* _YOUR OBJECTIVE_:
An identical copy of the data below is needed.
+++
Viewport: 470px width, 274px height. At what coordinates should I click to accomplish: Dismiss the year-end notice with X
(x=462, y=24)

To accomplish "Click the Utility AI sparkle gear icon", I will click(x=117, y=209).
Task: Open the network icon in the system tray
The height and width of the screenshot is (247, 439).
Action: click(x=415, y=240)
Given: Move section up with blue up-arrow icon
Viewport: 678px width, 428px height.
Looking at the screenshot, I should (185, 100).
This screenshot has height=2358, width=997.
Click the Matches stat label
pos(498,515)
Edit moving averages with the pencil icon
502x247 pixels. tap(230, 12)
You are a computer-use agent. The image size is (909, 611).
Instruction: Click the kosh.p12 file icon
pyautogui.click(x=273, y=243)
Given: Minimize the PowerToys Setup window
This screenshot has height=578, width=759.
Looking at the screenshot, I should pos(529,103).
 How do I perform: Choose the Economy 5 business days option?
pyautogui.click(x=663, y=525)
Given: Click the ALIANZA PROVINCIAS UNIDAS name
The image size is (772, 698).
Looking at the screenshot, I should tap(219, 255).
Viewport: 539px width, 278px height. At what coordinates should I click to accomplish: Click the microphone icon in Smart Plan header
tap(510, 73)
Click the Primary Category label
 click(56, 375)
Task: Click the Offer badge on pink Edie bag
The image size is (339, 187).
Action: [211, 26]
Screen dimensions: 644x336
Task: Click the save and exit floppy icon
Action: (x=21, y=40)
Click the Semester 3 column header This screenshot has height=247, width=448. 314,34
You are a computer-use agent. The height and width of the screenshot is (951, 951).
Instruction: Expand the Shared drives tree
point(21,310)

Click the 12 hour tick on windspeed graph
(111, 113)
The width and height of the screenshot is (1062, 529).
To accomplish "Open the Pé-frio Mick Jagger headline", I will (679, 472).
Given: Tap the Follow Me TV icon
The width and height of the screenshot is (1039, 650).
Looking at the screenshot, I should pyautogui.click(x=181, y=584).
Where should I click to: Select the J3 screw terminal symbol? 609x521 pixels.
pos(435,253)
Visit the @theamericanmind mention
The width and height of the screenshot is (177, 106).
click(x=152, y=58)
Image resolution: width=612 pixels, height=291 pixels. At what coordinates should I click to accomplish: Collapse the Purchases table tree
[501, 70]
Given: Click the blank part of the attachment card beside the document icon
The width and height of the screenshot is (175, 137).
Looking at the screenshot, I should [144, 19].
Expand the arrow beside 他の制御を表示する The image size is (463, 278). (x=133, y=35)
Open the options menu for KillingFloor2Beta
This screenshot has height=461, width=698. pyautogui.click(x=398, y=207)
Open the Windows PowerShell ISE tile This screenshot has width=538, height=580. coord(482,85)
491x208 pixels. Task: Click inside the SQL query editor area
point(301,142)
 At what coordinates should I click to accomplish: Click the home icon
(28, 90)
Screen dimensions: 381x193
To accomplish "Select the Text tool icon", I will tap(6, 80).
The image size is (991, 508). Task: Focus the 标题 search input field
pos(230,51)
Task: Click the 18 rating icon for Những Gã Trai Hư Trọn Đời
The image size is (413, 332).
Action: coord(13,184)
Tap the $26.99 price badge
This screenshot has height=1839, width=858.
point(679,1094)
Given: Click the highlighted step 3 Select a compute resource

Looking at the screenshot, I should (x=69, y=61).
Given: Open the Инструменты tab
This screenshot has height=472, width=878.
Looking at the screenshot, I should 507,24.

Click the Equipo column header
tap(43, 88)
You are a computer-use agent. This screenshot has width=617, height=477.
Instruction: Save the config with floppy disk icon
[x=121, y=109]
+++
* _ANSWER TO THIS PROBLEM_:
Viewport: 470px width, 274px height. At what coordinates should I click to accomplish: Dismiss the year-end notice with X
(x=462, y=24)

To accomplish "Click the Utility AI sparkle gear icon", I will click(x=117, y=209).
Task: Open the network icon in the system tray
The height and width of the screenshot is (247, 439).
Action: click(x=415, y=240)
Given: Move section up with blue up-arrow icon
Viewport: 678px width, 428px height.
Looking at the screenshot, I should (185, 100).
This screenshot has height=2358, width=997.
Click the Matches stat label
pos(498,515)
Edit moving averages with the pencil icon
502x247 pixels. tap(230, 12)
You are a computer-use agent. The image size is (909, 611).
Instruction: Click the kosh.p12 file icon
pyautogui.click(x=273, y=243)
Given: Minimize the PowerToys Setup window
This screenshot has height=578, width=759.
Looking at the screenshot, I should pos(529,103).
 How do I perform: Choose the Economy 5 business days option?
pyautogui.click(x=663, y=525)
Given: Click the ALIANZA PROVINCIAS UNIDAS name
The image size is (772, 698).
Looking at the screenshot, I should tap(219, 255).
Viewport: 539px width, 278px height. At what coordinates should I click to accomplish: Click the microphone icon in Smart Plan header
tap(510, 73)
Click the Primary Category label
 click(56, 375)
Task: Click the Offer badge on pink Edie bag
The image size is (339, 187).
Action: [211, 26]
Screen dimensions: 644x336
Task: Click the save and exit floppy icon
Action: (x=21, y=40)
Click the Semester 3 column header This screenshot has height=247, width=448. 314,34
You are a computer-use agent. The height and width of the screenshot is (951, 951).
Instruction: Expand the Shared drives tree
point(21,310)

Click the 12 hour tick on windspeed graph
(111, 113)
The width and height of the screenshot is (1062, 529).
To accomplish "Open the Pé-frio Mick Jagger headline", I will (679, 472).
Given: Tap the Follow Me TV icon
The width and height of the screenshot is (1039, 650).
Looking at the screenshot, I should pyautogui.click(x=181, y=584).
Where should I click to: Select the J3 screw terminal symbol? 609x521 pixels.
pos(435,253)
Visit the @theamericanmind mention
The width and height of the screenshot is (177, 106).
click(x=152, y=58)
Image resolution: width=612 pixels, height=291 pixels. At what coordinates should I click to accomplish: Collapse the Purchases table tree
[501, 70]
Given: Click the blank part of the attachment card beside the document icon
The width and height of the screenshot is (175, 137).
Looking at the screenshot, I should [144, 19].
Expand the arrow beside 他の制御を表示する The image size is (463, 278). (x=133, y=35)
Open the options menu for KillingFloor2Beta
This screenshot has height=461, width=698. pyautogui.click(x=398, y=207)
Open the Windows PowerShell ISE tile This screenshot has width=538, height=580. coord(482,85)
491x208 pixels. Task: Click inside the SQL query editor area
point(301,142)
 At what coordinates should I click to accomplish: Click the home icon
(28, 90)
Screen dimensions: 381x193
To accomplish "Select the Text tool icon", I will tap(6, 80).
The image size is (991, 508). Task: Focus the 标题 search input field
pos(230,51)
Task: Click the 18 rating icon for Những Gã Trai Hư Trọn Đời
The image size is (413, 332).
Action: coord(13,184)
Tap the $26.99 price badge
This screenshot has height=1839, width=858.
point(679,1094)
Given: Click the highlighted step 3 Select a compute resource

Looking at the screenshot, I should (x=69, y=61).
Given: Open the Инструменты tab
This screenshot has height=472, width=878.
Looking at the screenshot, I should 507,24.

Click the Equipo column header
tap(43, 88)
You are a computer-use agent. This screenshot has width=617, height=477.
Instruction: Save the config with floppy disk icon
[x=121, y=109]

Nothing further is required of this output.